Frequently Asked Questions
How do you report your match in Companion?
If both players are using Companion, either player can report the result of a match directly through the app. Simply score the result as a draw, (0-0 or 1-1), a win (2-0 or 2-1), or a loss (0-2 or 1-2). Once a player submits the result, it automatically displays to the opponent. If there are any disagreements about the results, either player can address it with the tournament organizer who can change the results.
What about tournament fraud?
For home events, we don't anticipate significant amounts of friends defrauding one another, but the system has been designed with future store play in mind. Historically, match slips have always suffered from a risk of fraud: they're controlled by a single player, the player that turns the slip into tournament officials. To mitigate this, tournament rules dictate the winning player of a match submit the result to minimize the likelihood there's an incentive to change the result. After a paper slip has been submitted, the player who didn't turn the match result in has no way to verify what actually happened until the next round unless they seek out guidance from tournament staff.
Companion solves these problems in several ways:
- Events can still designate the winning player "submits" the result by being the player to input the results into their version of the app.
- A confirmation screen verifies the result before the player submits to ensure they didn't accidentally put in the wrong result.
- Both players can see the results immediately and at all times until the next round is paired, fraud protection that has never been available before; previously, a user would have to seek out tournament staff to find out results for a round in progress.
- Neither player can change the results to commit fraud once the results have been submitted.
- Any player can contact tournament staff for a result they feel is in error, and staff will be able to edit the results after investigating the issue with any changes automatically displaying to both users through Companion.
Why not have both players confirm a match result entry?
We actually started the design with this intention, but testing quickly showed it didn't solve the problem and, in fact, created a new one: delaying events because many players forgot to fill out their half of the slip. It's far more difficult to commit fraud using Companion for results entry than something like a paper match slip because, for the first time ever, both players can see the results at all times. If your opponent did input a result incorrectly, you can simply seek out tournament staff, which has always been the method for handling such mistakes, and have them investigate and correct it. You never have to worry about the slip being out of your sight or not knowing what's happening to it. Displaying this information to both players at all times solved the problem of someone trying to "sneak" a fraudulent result by their opponent.
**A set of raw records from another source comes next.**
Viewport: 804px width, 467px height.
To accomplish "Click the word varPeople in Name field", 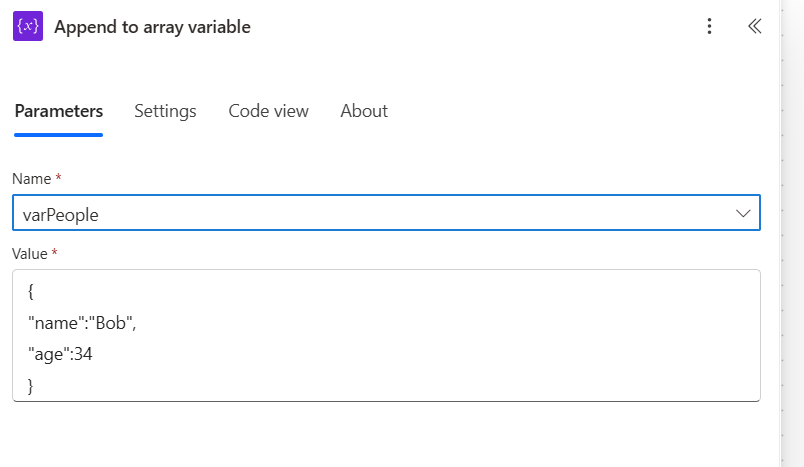I will [60, 213].
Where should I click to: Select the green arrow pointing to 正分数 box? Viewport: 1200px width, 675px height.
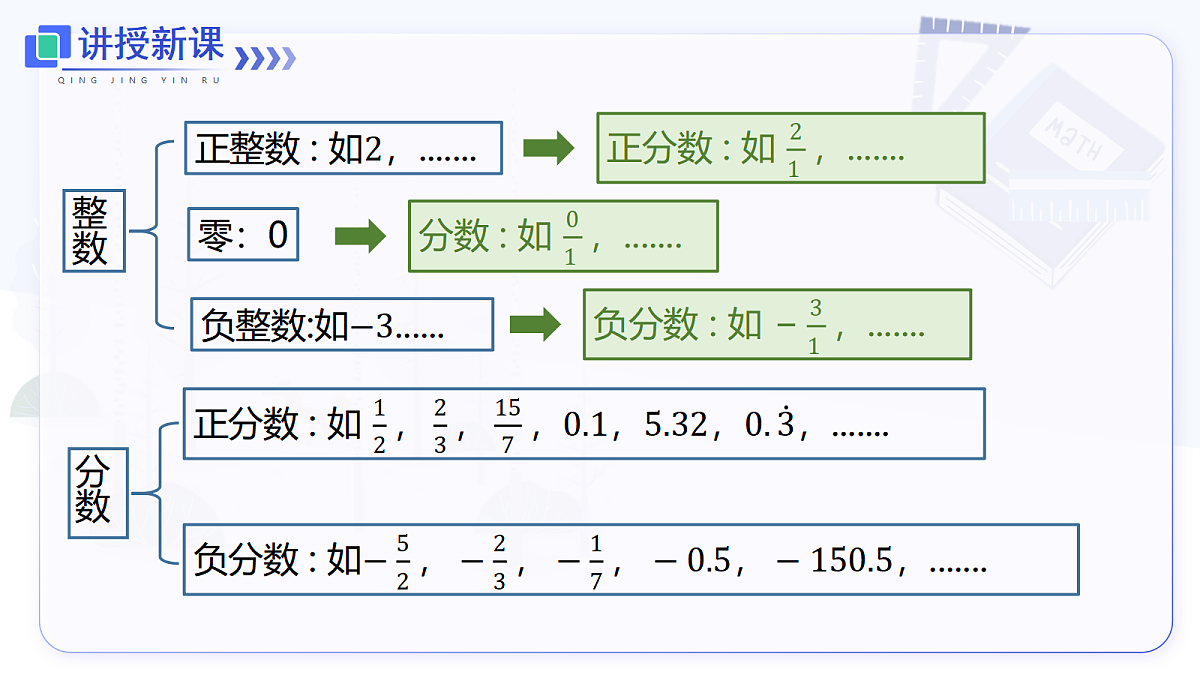550,148
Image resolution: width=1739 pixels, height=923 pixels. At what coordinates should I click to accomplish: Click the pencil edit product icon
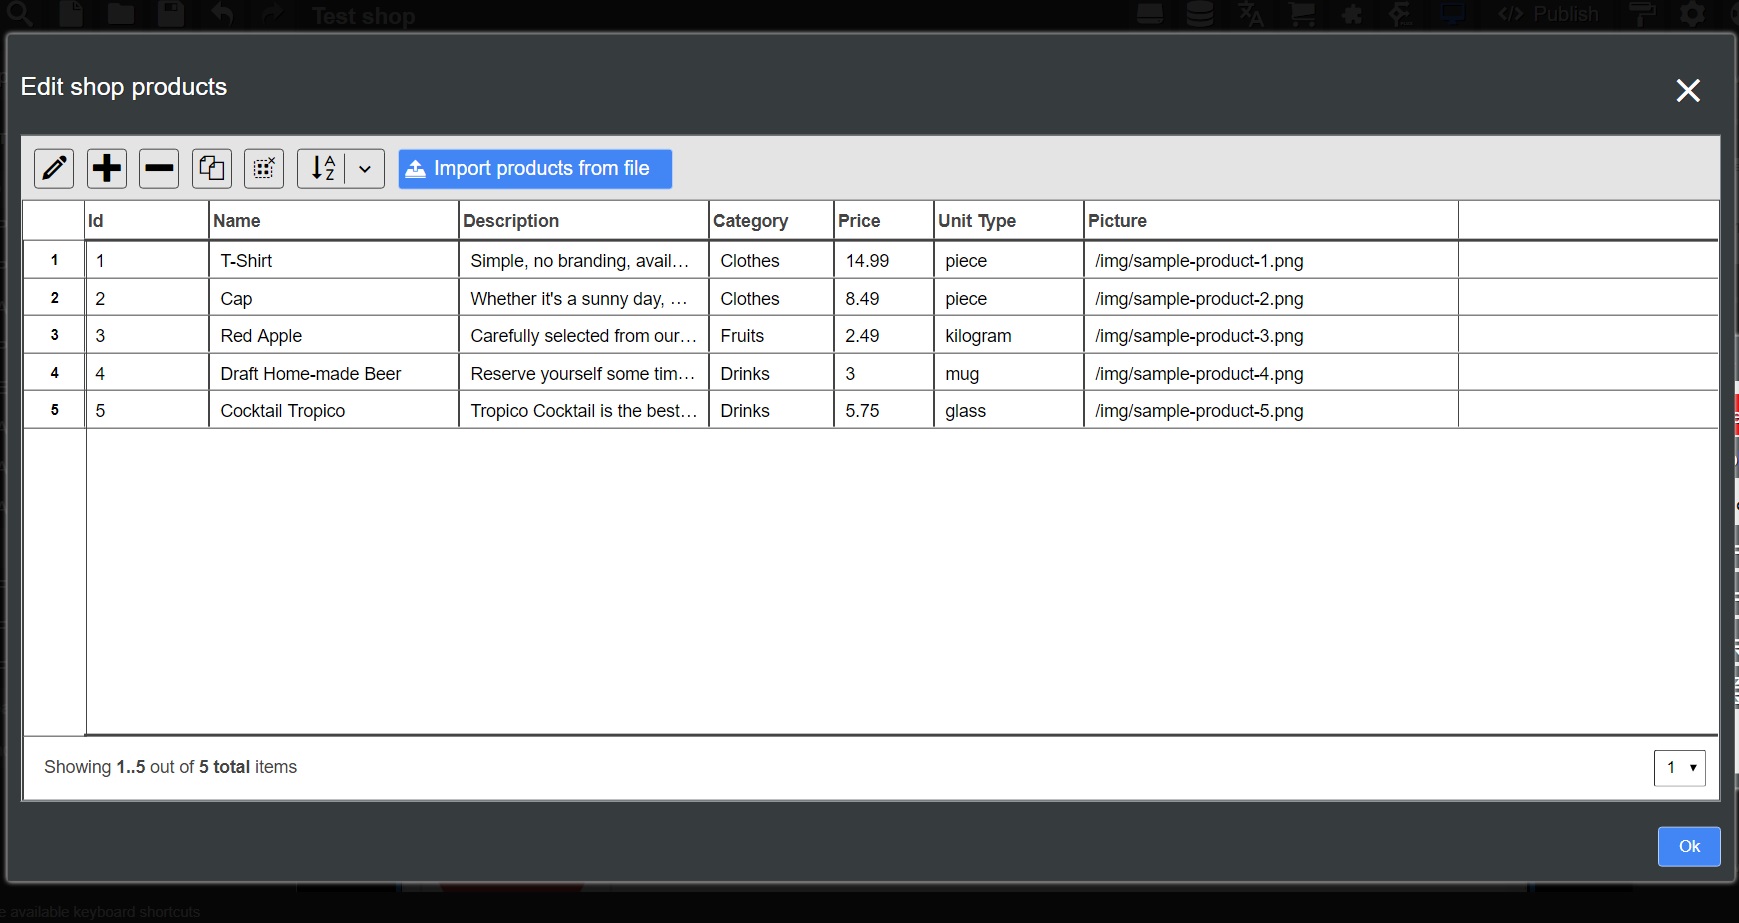[x=54, y=169]
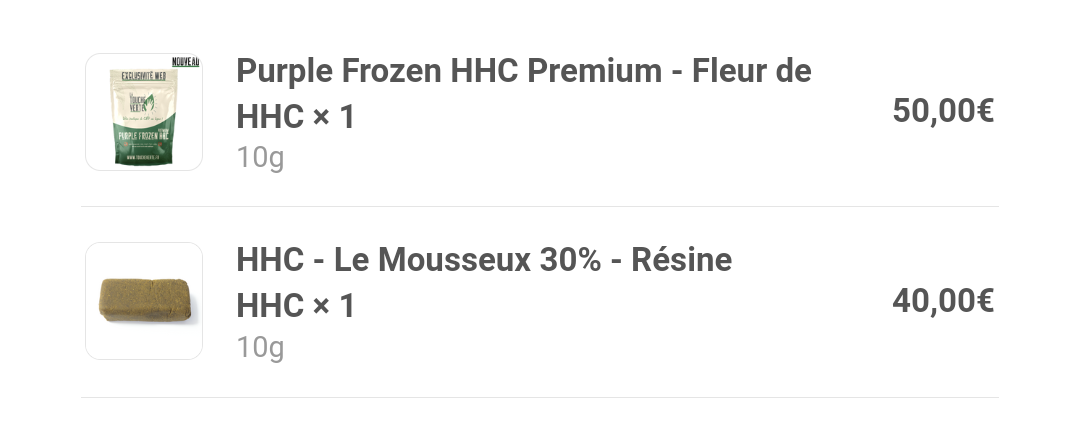The width and height of the screenshot is (1080, 435).
Task: Click the × 1 quantity of Le Mousseux
Action: click(x=333, y=306)
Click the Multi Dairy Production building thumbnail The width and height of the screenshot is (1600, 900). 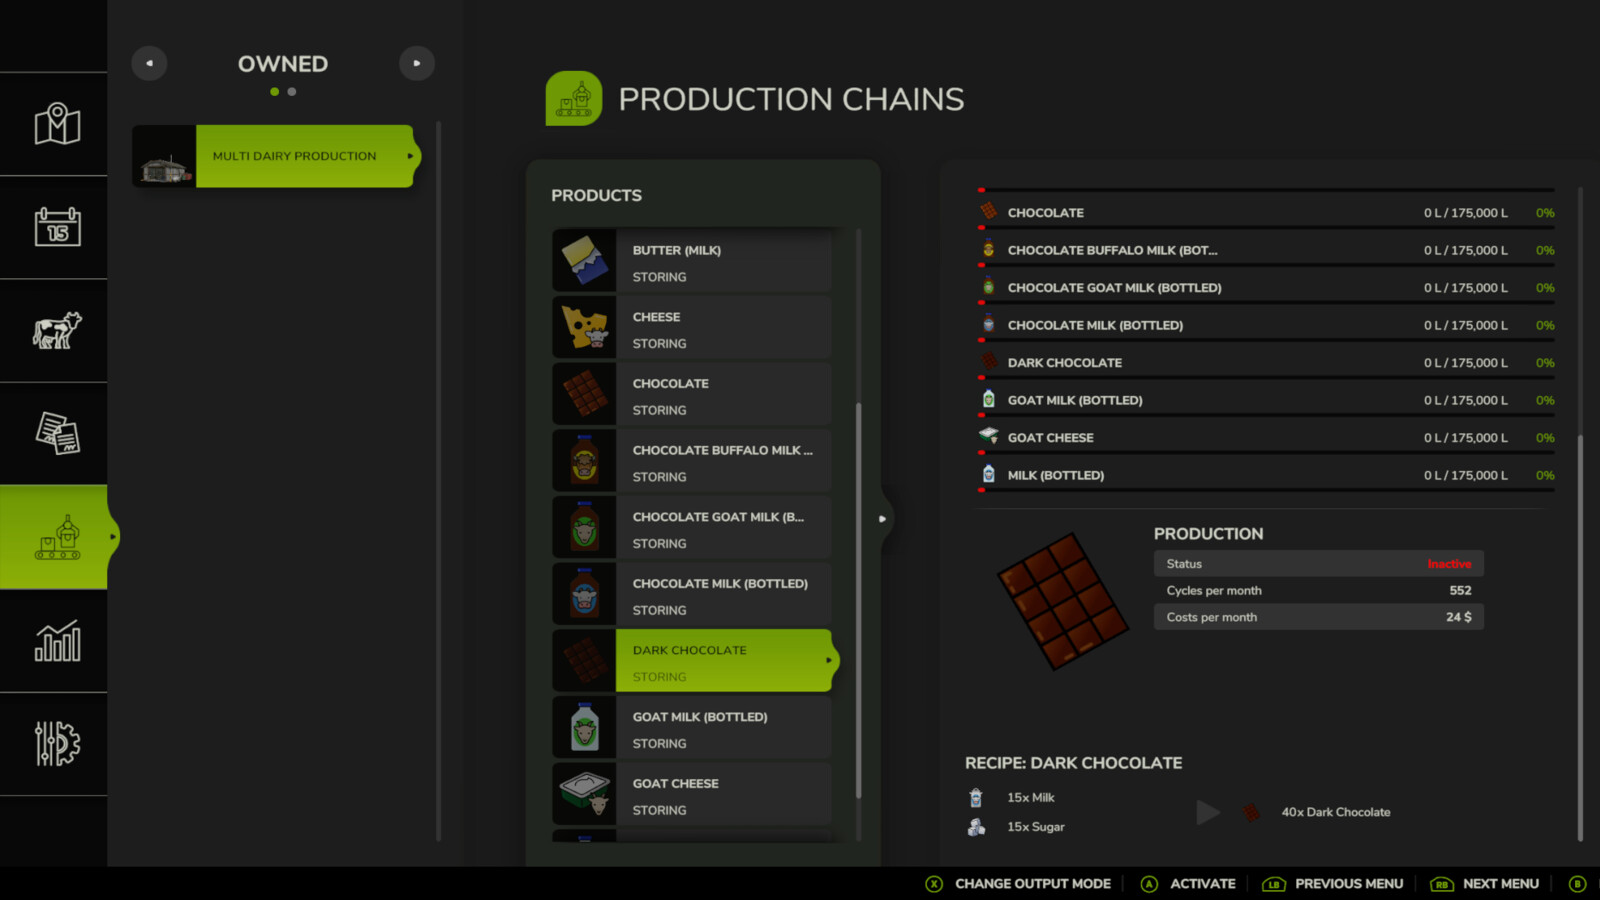[x=165, y=157]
What we found when we added the confirmation screen is that malicious attempts or accidental mis-reporting rates stayed about the same (<1% of total results). What happened instead? More events suffered delays because one player forgot to "accept" the result on their device and had to be tracked down to complete the round. That's an issue that's bound to happen when you double the number of people who need to take an action.
For now, we'll continue moving forward with match result reporting as it is currently implemented in the Open Beta and keep a close eye on feedback and the data. That, after all, is the whole point of such testing: forming a hypothesis and seeing how it works in the real world, then adjusting based on that data. If we find the real-world data doesn't stay in line with what we've already seen, we'll look at changes before launch to remedy.